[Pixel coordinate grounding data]
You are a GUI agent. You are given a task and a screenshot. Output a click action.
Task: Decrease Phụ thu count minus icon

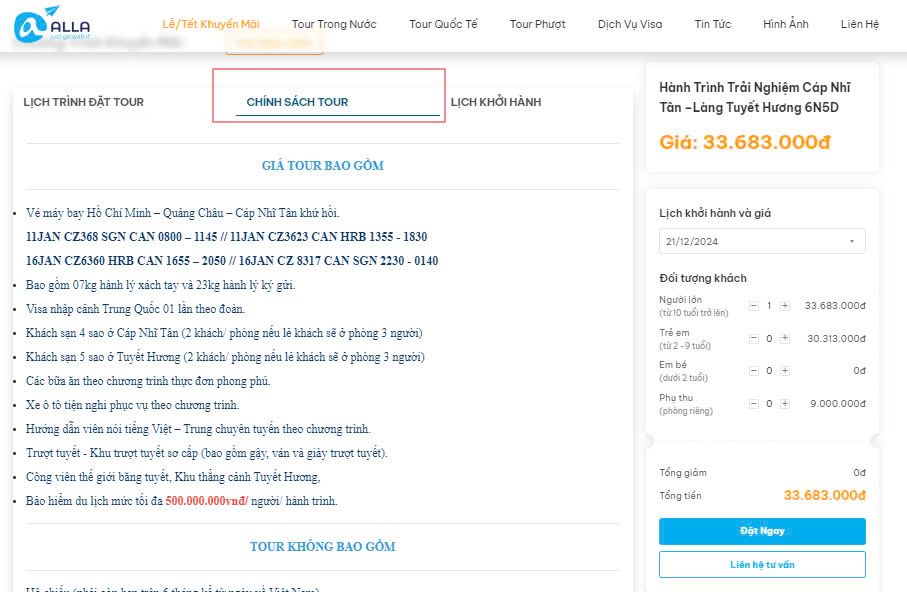click(754, 404)
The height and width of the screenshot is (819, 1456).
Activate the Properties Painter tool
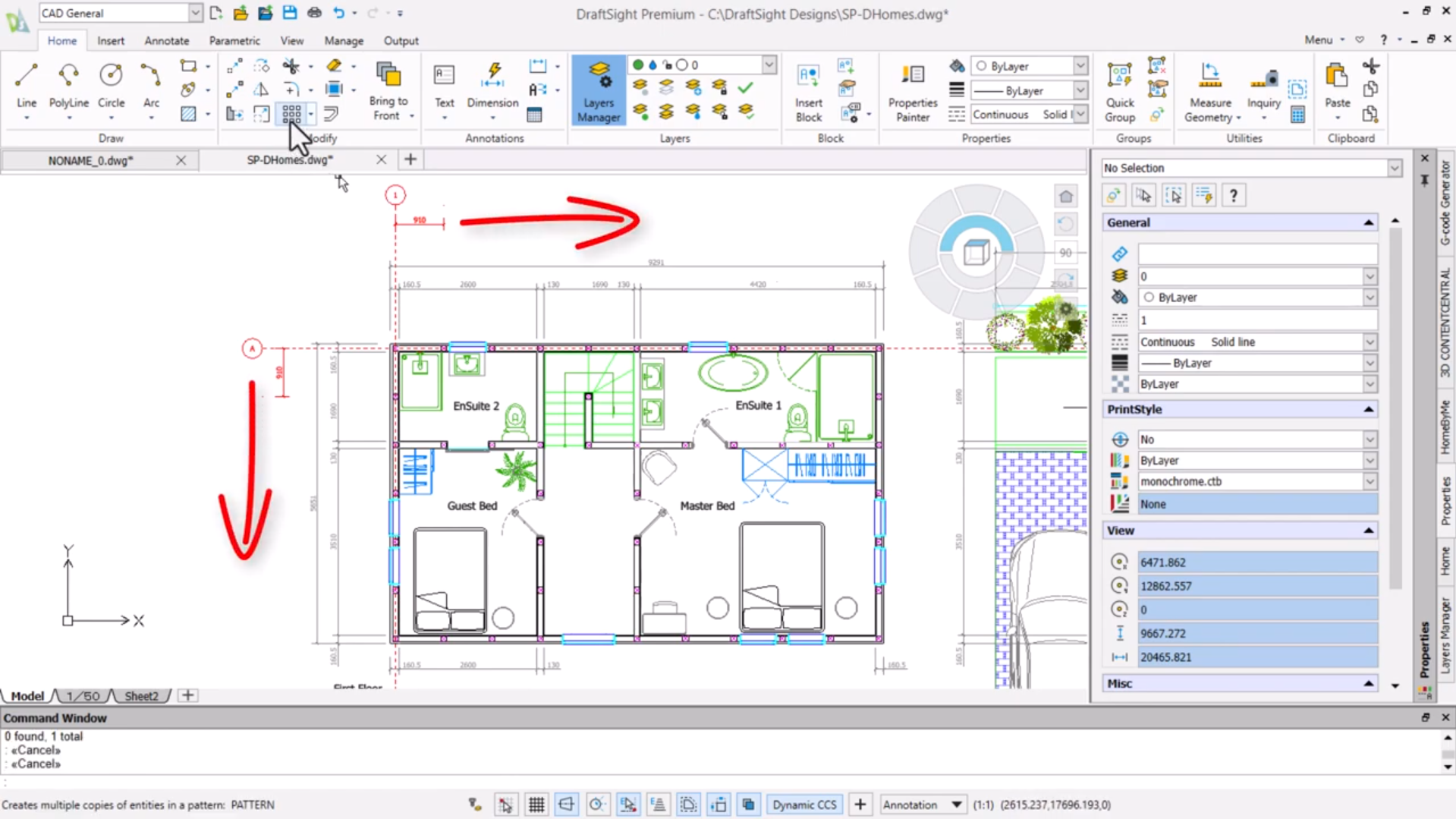[x=913, y=91]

Exercise:
Filter the records for lines holding the string "screenshot". Copy each one.

Solution for this problem:
You are a GUI agent. You are given a task and a screenshot. Output a click action.
The height and width of the screenshot is (819, 1456).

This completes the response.